> [PASSAGE GIVEN]
06

The Punisher Meets Al Capone

I hate to be dipping back into the Ron Zimmerman well so soon after my last foray, but it’s a fertile source of hackery. As I’ve said in a previous column, Zimmerman had a burst of work at Marvel for a year or two and then essentially faded away. His heavy hitter projects include Rawhide Kid, Ultimate Adventures and Get Kraven. But he also received some other work, such as a fill-in for the Marvel Knights volume of the Punisher. Now, I’m a Punisher fan, Garth Ennis’ interpretation especially. I remember picking up this month to month and being dispirited that smack dab in the middle of a Ennis/Steve Dillon run was something by this fucking dude. Given Punisher is a right-wing fantasia even on his best days, it’s pretty easy to make a lousy comic starring Frank Castle. But Zimmerman goes above and beyond.

> [WRITTEN INSTRUCTION 1] Retype the part of the Punisher column from "I hate to be" through "above and beyond.".
> [WRITTEN INSTRUCTION 2]
Answer these about the Punisher column:
(a) Which projects does it list as Zimmerman's heavy hitter projects?
(b) Whose take on the Punisher does the writer especially like?
(c) For which volume of the Punisher did Zimmerman write a fill-in?
The lines after this point are separate from the Punisher column above.

> [SOURCE DATA]
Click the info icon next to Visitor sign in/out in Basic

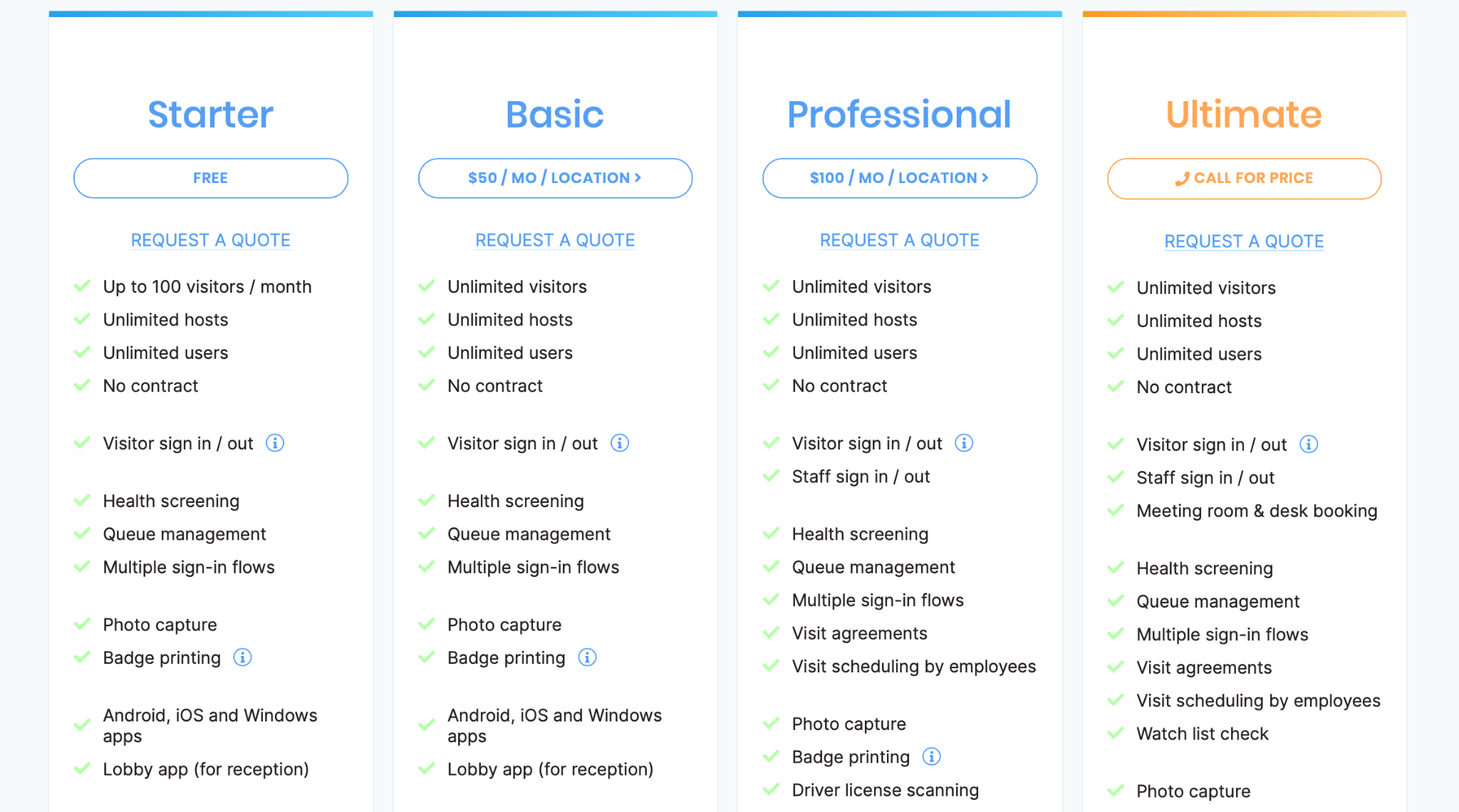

> [TASK SOLUTION 1]
I hate to be dipping back into the Ron Zimmerman well so soon after my last foray, but it’s a fertile source of hackery. As I’ve said in a previous column, Zimmerman had a burst of work at Marvel for a year or two and then essentially faded away. His heavy hitter projects include Rawhide Kid, Ultimate Adventures and Get Kraven. But he also received some other work, such as a fill-in for the Marvel Knights volume of the Punisher. Now, I’m a Punisher fan, Garth Ennis’ interpretation especially. I remember picking up this month to month and being dispirited that smack dab in the middle of a Ennis/Steve Dillon run was something by this fucking dude. Given Punisher is a right-wing fantasia even on his best days, it’s pretty easy to make a lousy comic starring Frank Castle. But Zimmerman goes above and beyond.

> [TASK SOLUTION 2]
(a) Rawhide Kid, Ultimate Adventures and Get Kraven
(b) Garth Ennis'
(c) The Marvel Knights volume